Estonian President arrives in Kenya for three-day tour

Thursday September 09 2021
Estonia President Kersti Kaljulaid, CS Raychelle Omamo and CS Monica Juma.

Estonia President Kersti Kaljulaid is received at the Jomo Kenyatta International Airport in Nairobi by Foreign Affairs Cabinet Secretary (CS) Raychelle Omamo and Defence CS Monica Juma on September 9, 2021. PHOTO | COURTESY | MINISTRY OF FOREIGN AFFAIRS KENYA


Estonian President Kersti Kaljulaid landed in Kenya’s capital Nairobi on Thursday in her first trip to the country that could carry a lot of significance.

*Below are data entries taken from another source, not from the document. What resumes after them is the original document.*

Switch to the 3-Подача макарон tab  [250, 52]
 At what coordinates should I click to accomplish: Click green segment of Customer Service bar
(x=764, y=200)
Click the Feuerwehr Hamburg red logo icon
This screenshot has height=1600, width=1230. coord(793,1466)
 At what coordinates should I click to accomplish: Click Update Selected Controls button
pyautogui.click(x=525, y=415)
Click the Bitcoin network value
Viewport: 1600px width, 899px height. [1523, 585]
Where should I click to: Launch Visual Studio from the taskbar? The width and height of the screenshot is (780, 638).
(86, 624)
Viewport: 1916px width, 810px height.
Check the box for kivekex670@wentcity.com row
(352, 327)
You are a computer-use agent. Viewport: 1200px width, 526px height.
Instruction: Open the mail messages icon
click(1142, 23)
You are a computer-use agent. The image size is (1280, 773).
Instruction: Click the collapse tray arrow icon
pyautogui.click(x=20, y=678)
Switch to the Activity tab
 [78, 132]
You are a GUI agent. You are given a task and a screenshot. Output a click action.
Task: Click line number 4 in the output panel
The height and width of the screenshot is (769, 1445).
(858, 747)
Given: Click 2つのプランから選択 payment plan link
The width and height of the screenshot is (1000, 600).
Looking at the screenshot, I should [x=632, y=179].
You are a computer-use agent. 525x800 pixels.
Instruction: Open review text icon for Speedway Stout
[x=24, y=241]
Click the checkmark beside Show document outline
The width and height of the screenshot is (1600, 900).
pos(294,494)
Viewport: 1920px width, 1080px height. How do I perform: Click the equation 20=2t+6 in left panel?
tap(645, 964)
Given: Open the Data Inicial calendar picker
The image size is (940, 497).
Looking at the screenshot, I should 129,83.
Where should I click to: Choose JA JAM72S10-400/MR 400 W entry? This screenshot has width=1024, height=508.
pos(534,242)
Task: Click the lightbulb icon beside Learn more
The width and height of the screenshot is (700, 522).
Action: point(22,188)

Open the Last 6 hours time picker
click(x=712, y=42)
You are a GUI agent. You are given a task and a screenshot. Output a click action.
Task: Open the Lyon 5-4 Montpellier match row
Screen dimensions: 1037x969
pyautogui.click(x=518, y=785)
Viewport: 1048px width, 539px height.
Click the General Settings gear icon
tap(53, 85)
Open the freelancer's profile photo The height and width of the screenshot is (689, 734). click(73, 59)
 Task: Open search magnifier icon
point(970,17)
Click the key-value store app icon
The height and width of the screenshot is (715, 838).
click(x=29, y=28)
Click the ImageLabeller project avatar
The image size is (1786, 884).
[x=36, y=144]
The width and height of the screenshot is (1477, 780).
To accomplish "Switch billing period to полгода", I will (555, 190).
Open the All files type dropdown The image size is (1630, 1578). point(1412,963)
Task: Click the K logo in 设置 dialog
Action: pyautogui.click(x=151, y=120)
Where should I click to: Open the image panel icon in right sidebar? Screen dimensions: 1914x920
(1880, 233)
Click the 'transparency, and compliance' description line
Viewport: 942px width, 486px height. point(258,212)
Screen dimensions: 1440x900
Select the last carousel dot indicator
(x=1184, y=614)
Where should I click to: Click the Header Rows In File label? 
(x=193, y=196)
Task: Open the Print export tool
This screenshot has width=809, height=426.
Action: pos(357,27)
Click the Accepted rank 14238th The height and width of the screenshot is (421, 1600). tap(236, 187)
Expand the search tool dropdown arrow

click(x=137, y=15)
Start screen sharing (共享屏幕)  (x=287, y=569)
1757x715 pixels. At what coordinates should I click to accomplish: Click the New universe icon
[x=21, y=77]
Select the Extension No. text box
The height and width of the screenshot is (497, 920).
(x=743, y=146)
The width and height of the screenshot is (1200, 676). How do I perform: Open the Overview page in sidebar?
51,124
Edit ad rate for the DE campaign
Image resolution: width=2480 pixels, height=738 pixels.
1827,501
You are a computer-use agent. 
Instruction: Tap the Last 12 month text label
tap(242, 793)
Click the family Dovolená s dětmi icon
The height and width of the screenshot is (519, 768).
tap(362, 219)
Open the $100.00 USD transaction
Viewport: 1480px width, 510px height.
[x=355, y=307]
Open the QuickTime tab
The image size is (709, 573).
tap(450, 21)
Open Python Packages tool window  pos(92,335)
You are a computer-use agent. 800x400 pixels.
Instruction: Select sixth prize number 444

She was received at the Jomo Kenyatta International Airport by Kenya’s Cabinet Secretary for Foreign Affairs Raychelle Omamo and Defence counterpart Monica Juma.

Ms Kaljulaid will hold talks with Kenya President Uhuru Kenyatta as well as other senior government officials on her three-day official visit.

The trip’s detailed itinerary is yet to be publicised. However, the president is scheduled to meet Safaricom chiefs, officials of taxi-hailing app Bolt, and senior officials at the Ministry of Education, which could signal leveraging the IT expertise of the digital savvy state.

Digital expertise

The European Union member state, which has heavily embraced the digital world in most functions, was among the pioneers of e-voting – testing online voting for municipal elections in 2015. It has continued to implement the system and in the last election implemented electronic voting alongside physical voting.


The country runs an e-ID system, one of the most advanced in the world, which allows owners to sign on travel documents or even insurance certification remotely. People can apply for travel documents without setting foot in the bureau.

Estonia also has an e-residency permit which allows people, including those outside the country, to access certain services electronically.

The country had been known for e-schooling, long before Covid-19 forced schools globally to implement online learning systems. In Estonia, parents can remotely check on their children’s performance at school and contact teachers remotely.

Other digitalised services in Estonia include delivery services by robots, e-medical prescriptions, mobile parking, learning the local language and filing taxes.

Kenya has tried launching these services too, but some, like the school laptop project and a centralised ID system, have not yet kicked off. The laptop project, promised in 2013, has been embroiled in procurement controversy and is almost stalled.


Estonia, which has just two embassies on the continent, could leverage IT specialty to improve its business ties with the continent. According to the country’s ten-year Regional Strategy to 2030, it plans to open a full embassy in Nairobi by next year.

Traditionally, Estonia handled relations through a non-resident ambassador based in Cairo. The country also plans to enhance ties with the African Union whose headquarters is in Addis Ababa, Ethiopia.